### Required work
Look through the data below for the line with "Task: Fold the Principal block on line 6", and transcribe it exactly together with each line after it up to and including the line with "The width and". Give nothing else.

### Source material

########

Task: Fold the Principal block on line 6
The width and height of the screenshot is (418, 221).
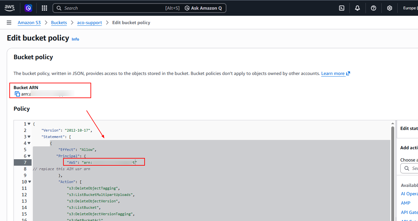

########

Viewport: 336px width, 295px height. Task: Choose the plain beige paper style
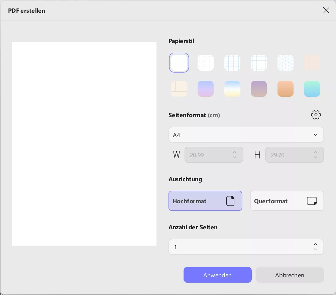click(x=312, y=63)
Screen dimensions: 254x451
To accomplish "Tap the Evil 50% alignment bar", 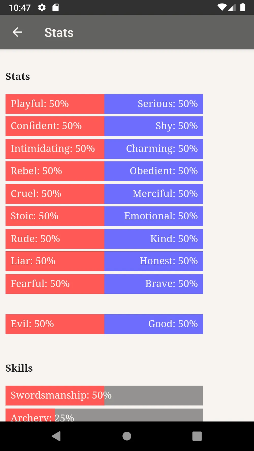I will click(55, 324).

########

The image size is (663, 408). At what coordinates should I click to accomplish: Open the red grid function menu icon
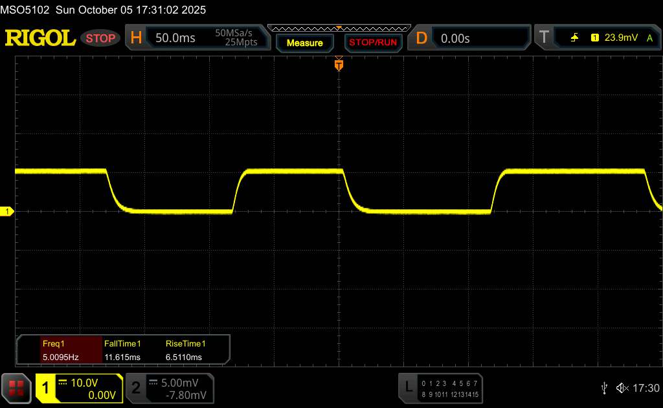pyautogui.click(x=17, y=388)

########

### Written solution
Task: Fold the Principal block on line 6
The width and height of the screenshot is (418, 221).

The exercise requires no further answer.